Dataset entries

* * * * * * * * *

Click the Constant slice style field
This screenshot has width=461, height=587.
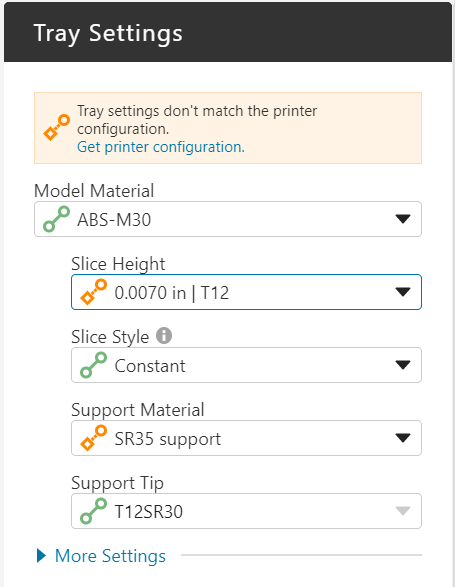[246, 365]
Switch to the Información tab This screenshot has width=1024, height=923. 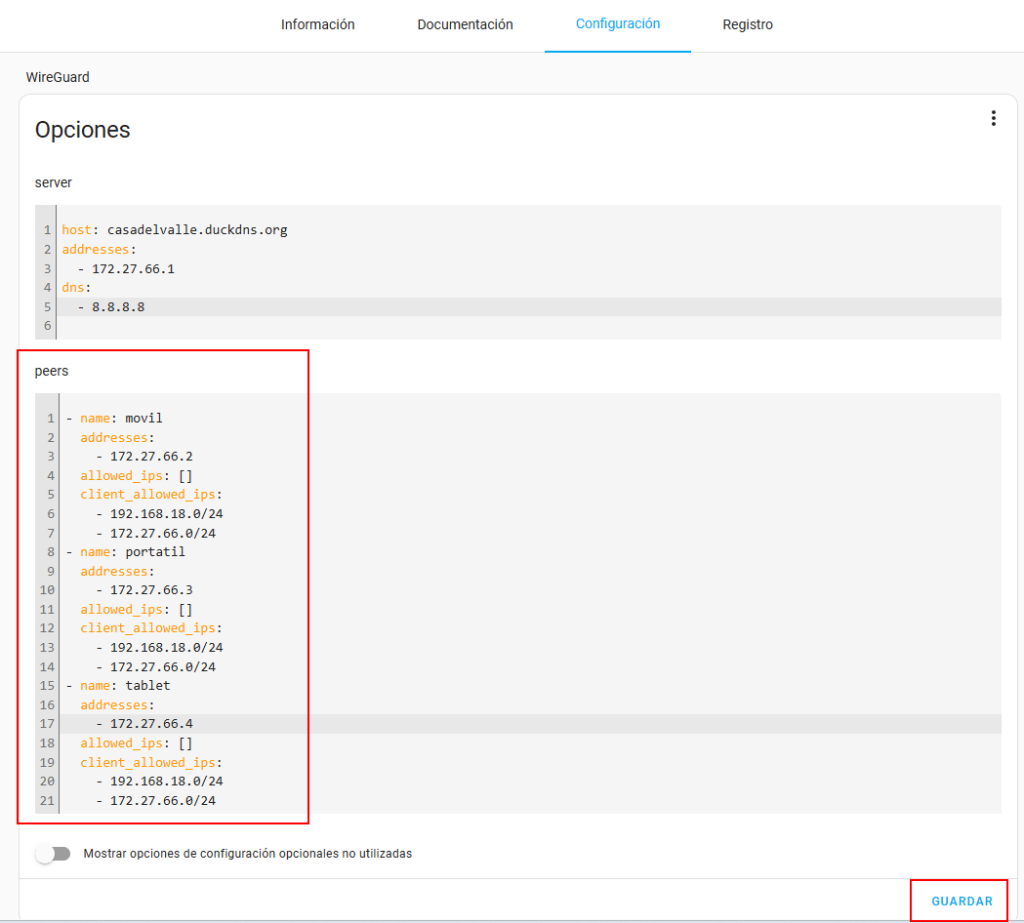tap(317, 25)
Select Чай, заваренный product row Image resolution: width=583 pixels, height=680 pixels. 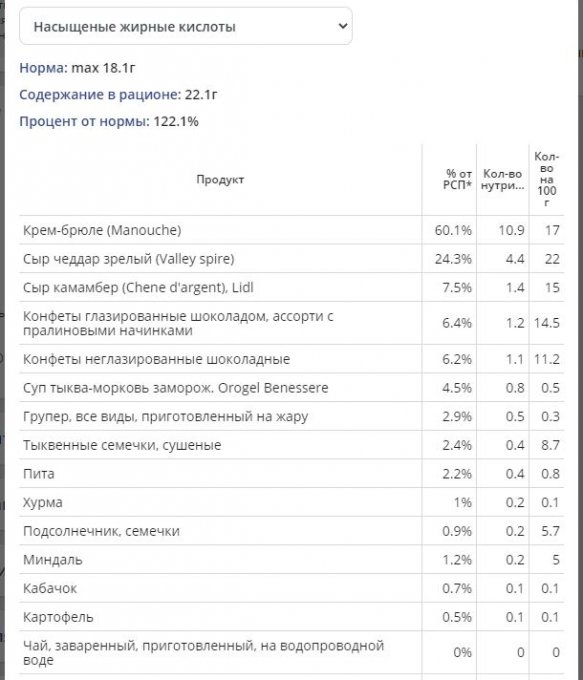(292, 653)
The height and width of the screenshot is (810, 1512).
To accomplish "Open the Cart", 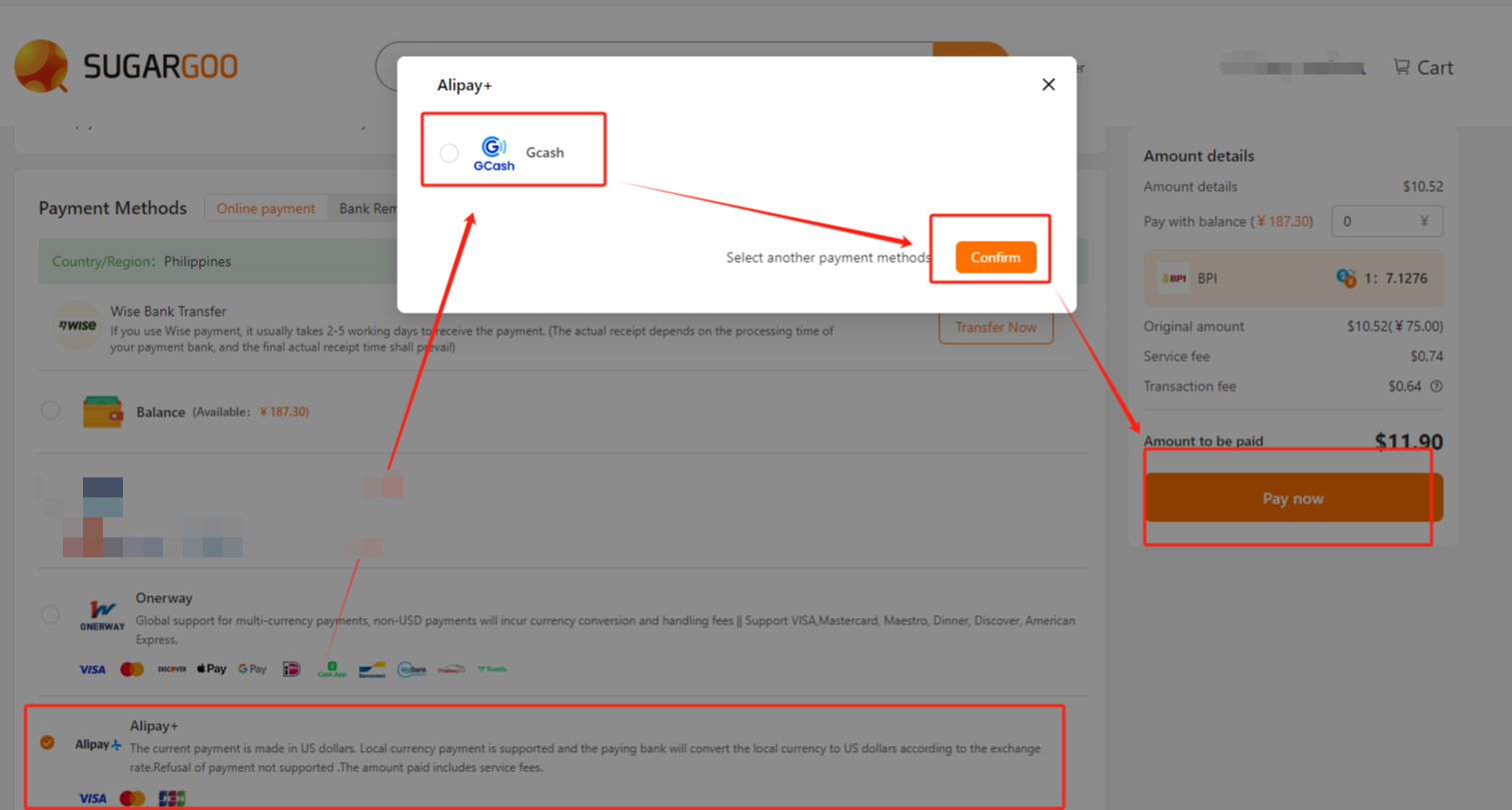I will coord(1423,67).
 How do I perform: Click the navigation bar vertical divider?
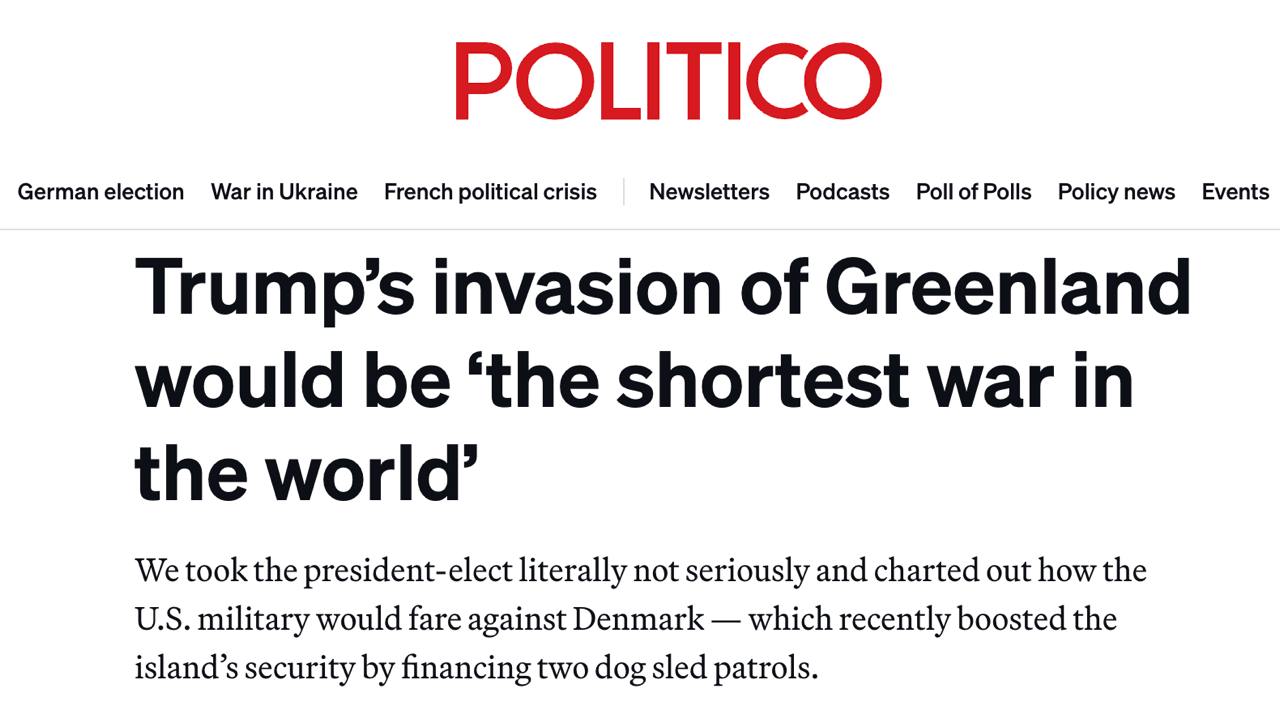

* * * * * * * * *

▸ Task
Pull out every line above that contains the word "Click", matching its case exactly.

▸ Expected answer
Click the Constant slice style field
 How do I perform: Click the navigation bar vertical divider?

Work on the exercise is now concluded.